Werken[bewerken | brontekst bewerken]

Norcross schilderde in haar vroegere kunstcarrière vooral stillevens en interieurs.[1]

Zoals te zien in Woman in a Garden combineert Norcross een academische neiging voor articulerend tekenen met een cultivatie van de schilderachtige effecten geïntroduceerd door Chase en versterkt door haar contact met Franse impressionisten zoals Monet. Haar poging tot het integreren van twee duidelijk verschillende methodes reflecteert het advies van Alfred Stevens in zijn boek Impressions on Painting (1886). In haar composities voert Norcross de kijker langs objecten die zijn tentoongesteld door onder andere schuine perspectieven.

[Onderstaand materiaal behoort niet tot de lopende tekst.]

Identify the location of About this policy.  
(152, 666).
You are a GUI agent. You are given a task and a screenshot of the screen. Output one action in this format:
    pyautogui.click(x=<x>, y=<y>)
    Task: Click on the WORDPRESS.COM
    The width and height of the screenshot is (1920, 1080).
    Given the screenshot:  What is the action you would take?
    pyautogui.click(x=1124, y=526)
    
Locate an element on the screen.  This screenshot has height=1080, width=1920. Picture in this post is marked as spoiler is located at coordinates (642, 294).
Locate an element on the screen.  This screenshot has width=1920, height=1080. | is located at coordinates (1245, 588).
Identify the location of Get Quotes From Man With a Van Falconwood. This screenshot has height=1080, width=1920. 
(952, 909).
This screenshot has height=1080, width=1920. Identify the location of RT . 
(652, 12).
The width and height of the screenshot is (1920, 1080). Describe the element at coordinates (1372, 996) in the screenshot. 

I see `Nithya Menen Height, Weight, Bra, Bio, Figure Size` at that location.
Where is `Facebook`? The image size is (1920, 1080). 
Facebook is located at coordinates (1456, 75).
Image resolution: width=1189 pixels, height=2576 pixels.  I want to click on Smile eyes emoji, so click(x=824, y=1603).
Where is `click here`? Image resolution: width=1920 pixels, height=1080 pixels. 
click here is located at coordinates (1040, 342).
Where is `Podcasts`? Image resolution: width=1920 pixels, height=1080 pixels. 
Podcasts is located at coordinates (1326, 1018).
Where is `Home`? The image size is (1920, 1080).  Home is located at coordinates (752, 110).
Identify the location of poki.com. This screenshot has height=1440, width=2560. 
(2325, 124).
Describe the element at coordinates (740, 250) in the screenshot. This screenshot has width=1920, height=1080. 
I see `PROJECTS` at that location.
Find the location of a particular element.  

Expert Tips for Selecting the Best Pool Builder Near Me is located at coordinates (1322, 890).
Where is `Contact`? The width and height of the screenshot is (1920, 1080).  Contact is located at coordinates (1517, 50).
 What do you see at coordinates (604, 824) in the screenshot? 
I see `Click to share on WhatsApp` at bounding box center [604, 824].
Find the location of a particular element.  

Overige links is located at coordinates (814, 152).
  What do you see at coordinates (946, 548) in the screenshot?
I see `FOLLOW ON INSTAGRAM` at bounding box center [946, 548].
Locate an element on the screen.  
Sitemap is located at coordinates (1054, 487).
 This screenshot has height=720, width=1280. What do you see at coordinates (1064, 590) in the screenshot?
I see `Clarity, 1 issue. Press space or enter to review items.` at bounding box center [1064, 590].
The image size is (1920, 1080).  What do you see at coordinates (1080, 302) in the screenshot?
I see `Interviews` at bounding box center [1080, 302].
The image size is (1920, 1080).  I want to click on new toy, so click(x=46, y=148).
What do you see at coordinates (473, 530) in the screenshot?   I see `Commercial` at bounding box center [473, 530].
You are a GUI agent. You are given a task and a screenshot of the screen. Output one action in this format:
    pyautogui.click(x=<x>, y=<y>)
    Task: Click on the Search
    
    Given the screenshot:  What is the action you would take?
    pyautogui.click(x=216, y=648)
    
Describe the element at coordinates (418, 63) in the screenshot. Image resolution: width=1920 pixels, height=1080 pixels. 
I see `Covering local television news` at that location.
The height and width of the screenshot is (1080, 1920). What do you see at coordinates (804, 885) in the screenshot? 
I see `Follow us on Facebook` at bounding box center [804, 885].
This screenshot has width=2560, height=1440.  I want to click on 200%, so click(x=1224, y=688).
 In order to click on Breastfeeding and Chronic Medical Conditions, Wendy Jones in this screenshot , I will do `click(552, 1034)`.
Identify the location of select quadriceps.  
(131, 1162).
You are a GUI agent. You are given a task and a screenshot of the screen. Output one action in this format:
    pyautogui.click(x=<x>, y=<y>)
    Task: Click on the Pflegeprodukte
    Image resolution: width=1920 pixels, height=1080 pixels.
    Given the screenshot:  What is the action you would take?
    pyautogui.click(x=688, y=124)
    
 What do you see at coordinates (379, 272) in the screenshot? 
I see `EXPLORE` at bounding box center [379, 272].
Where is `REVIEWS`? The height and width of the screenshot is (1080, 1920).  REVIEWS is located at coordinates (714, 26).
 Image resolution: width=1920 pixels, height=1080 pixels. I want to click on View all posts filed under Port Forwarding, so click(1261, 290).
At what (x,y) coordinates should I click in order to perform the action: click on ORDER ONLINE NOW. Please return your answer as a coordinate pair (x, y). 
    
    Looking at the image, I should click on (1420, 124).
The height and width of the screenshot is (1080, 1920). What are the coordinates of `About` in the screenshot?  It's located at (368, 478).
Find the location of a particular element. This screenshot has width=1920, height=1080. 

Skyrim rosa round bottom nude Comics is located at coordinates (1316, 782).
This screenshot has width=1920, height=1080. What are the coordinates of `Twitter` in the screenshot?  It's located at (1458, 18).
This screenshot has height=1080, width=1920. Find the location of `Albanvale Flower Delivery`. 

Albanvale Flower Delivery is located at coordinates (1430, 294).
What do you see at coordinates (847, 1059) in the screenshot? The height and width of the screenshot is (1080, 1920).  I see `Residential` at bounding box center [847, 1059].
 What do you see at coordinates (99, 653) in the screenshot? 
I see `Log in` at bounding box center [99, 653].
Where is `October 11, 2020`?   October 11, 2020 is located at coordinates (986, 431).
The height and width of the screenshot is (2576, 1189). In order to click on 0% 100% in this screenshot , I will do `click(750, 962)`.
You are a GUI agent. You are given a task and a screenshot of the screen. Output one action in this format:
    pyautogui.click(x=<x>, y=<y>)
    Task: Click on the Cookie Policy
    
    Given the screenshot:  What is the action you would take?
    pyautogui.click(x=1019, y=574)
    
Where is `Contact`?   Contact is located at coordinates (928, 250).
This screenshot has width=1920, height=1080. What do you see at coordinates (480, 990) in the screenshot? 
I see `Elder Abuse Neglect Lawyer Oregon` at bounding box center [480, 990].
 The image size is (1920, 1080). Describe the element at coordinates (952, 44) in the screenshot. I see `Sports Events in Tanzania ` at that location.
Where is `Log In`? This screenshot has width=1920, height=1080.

Dit is terug te zien in Carpeaux Sèvres, waarin het hoofdobject niet middenin, maar meer aan de zijkant is geplaatst.[3]

Deze onderwerpen zijn gradueel vervangen door onderwerpen die meer aansluiten bij haar plannen voor sociale verbetering. Het merendeel van haar schilderijen na 1905 laten verschillende installaties en objecten in het Louvre zien, of zijn trouwe kopieën van Oude Meesters als Botticelli, Hals en Velásquez. Ook beoogde Norcross de Franse kunst uit de Gotiek van de twaalfde tot de negentiende eeuw in beeld te brengen voor haar thuisfront. Hiervoor werkte zij vanaf 1905 tot aan haar dood systematisch door de galerijen van het Louvre heen. Ze verrijkte deze werken met haar kleurgebruik en haar talent om textuur en reflecties weer te geven, waarvoor zij vaak geprezen werd.[3]

Haar werken hebben erg geleden onder de verwoestingen van de tijd. Waar het werk van bekendere artiesten ideale opslagomstandigheden genoten, zijn haar canvassen beschadigd door onder andere vuur en overstromingen.[3]